Tudo isto com uma tarja preta suspensa no palco que nos tapa a percepção, como uma venda que só nos permite ver o chão, neste caso, muitas vezes, só nos permite ver os corpos às metades. Para Marcelo Evelin, é, provavelmente, uma montra de loja tapada: “Sempre trabalhei com máscaras na minha carreira. Aquela tarja preta é outra hipótese, queria mascarar o espaço, queria mascarar a possibilidade de viver de uma maneira consumista. Sinto que nós espectadores estamos formatados, como se entrássemos num shopping para comprar os novos sabonetes de que ouvimos falar. Não acredito que a arte possa ser assim, defendo que a arte tem que ser útil, não pode ser comestível nem digerível. Daí a tarja, para alterar a forma como as pessoas estão a ver”, comenta.

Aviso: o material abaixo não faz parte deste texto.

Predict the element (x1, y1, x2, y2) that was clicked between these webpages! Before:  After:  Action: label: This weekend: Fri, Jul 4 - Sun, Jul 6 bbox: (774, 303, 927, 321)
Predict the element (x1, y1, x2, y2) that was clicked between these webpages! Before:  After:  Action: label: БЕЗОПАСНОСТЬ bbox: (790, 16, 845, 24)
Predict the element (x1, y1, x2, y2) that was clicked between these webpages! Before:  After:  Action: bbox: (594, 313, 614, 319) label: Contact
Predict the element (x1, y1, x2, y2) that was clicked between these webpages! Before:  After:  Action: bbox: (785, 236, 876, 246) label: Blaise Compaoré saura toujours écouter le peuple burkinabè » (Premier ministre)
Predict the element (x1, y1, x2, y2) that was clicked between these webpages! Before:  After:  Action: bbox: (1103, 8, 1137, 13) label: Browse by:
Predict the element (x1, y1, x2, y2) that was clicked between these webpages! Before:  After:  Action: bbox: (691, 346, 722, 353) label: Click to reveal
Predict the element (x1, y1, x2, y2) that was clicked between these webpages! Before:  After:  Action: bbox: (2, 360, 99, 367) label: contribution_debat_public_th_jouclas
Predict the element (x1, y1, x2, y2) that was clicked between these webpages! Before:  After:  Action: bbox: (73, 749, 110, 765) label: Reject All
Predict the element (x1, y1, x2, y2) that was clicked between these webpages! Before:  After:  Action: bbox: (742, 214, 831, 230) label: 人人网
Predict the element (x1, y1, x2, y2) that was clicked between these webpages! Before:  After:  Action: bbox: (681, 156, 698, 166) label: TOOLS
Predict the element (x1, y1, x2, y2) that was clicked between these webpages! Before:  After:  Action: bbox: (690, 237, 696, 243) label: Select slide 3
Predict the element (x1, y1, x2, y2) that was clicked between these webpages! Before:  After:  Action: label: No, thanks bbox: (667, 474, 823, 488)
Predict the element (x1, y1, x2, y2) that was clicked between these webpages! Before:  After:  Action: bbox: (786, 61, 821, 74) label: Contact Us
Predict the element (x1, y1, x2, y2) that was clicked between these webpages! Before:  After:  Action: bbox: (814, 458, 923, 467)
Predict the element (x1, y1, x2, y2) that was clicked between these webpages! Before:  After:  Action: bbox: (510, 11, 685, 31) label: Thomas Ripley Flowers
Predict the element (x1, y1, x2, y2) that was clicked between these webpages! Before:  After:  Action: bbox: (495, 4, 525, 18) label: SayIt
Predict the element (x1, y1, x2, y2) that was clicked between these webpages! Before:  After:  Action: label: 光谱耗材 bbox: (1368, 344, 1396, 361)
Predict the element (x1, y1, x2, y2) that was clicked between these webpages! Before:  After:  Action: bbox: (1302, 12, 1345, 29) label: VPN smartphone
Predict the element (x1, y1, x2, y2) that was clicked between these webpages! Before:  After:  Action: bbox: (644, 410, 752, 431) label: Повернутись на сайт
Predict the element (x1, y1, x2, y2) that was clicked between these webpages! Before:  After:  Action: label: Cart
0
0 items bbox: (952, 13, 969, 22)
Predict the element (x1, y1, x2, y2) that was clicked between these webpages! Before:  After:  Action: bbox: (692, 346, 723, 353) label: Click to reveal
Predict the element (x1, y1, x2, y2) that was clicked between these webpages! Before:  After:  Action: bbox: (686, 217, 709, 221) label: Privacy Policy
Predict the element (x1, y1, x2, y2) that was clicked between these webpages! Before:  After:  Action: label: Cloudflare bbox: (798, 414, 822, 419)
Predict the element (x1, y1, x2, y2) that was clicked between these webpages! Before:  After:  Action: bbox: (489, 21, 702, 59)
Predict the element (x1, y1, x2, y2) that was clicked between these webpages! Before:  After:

Dança Doente. Sim. É uma dança sem cura, que nenhuma enfermaria saberia diagnosticar, quanto mais curar. Aliás, quanto mais o som evolui – passa do industrial para o reino do espanta-espíritos e ainda a tempo de ir a Schubert – mais se intensifica esta infecção dos corpos, mais certeza temos: ninguém está aqui para se libertar. Sim, é como que uma condenação enraivecida, esbracejar em vão, sim, mas continuar a esbracejar. Continuar a morrer, que nem uma galinha que não está pronta para cair redonda no chão. “Quando cortam a cabeça a uma galinha ela tem algum tempo com movimentos espasmódicos, o Hijikata olhou para esse momento, uma galinha a fazer movimentos involuntários, e disse: ‘A minha dança é assim, é uma dança sem cabeça’. Foi isso que procurei”, diz. Esgueiremo-nos para esta capoeira.